Sorry to be a naysayer, but I wouldn't have bothered to comment had you not written a thoughtful post on it.

Bud Parr said...

I just read my comments and it looks like I've also revealed my current level of exhaustion by leaving out entire words! Sorry for that.

Unknown said...

I am horrified to think of the vandals.

What I like about the Gates is the unnaturalness of the orange: my aesthetic is perhaps less refined than yours. I get tired of all that austere winter beauty. (The clerk in the Columbus Circle P.O. told me he wished that there were MORE colors--which to me, clearly would have been a terrible choice, but funny to contemplate.)

The Otterness sculptures are great. I like the Boteros in the TimeWarner building, too. And those cheesy apples, for that matter.

What makes the Gates different and special to me is that the brevity of their appearance turns them into a kind of unpretentious "happening."

I don't think you're revealing an ignorance at all--I can see your point of view.

(And I think it's impossible to write a comment w/o a typo!)

Bud Parr said...

Sorry though - I didn't mean people were vandalizing; the Gates workers were giving out the swatches. Still, I think the same effect.

And I agree with you about the nature of it being a "happening" - but I, like I suppose anyone who lives where tourists traffic, would find it more unpretentious if it were something more subtle, something for the people that make there lives there.

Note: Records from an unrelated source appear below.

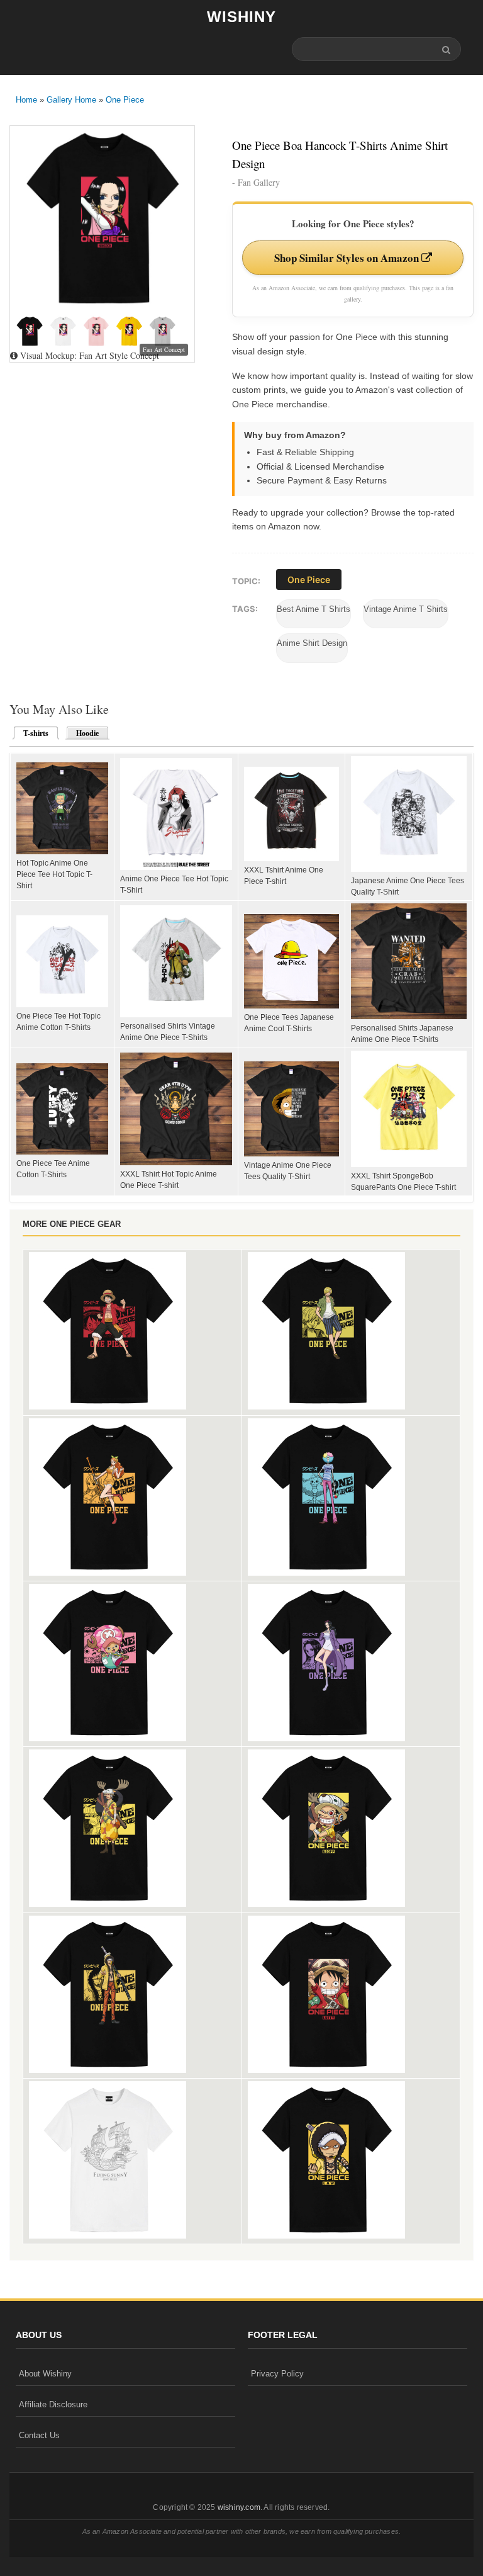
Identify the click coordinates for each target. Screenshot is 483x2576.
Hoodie (87, 733)
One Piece (125, 100)
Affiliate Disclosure (53, 2404)
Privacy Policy (277, 2373)
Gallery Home (71, 100)
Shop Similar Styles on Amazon (347, 258)
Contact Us (39, 2435)
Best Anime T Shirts (313, 609)
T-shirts (32, 733)
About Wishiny (45, 2373)
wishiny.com (239, 2507)
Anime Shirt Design (312, 643)
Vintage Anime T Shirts (406, 609)
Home (26, 100)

Who knows?

But, alas, as we are moving to Brooklyn next week, I see it as Christo's farewell to my wife and I who have enjoyed being close to the park for the last decade. We got engaged in the literary walk (not to go all personal on ya) and have invested hours in line at Delacorte theater and lounged with our newborn son on the green fields. So you see, we feel it is ours in a way, so Christo's art might as well be in our own home.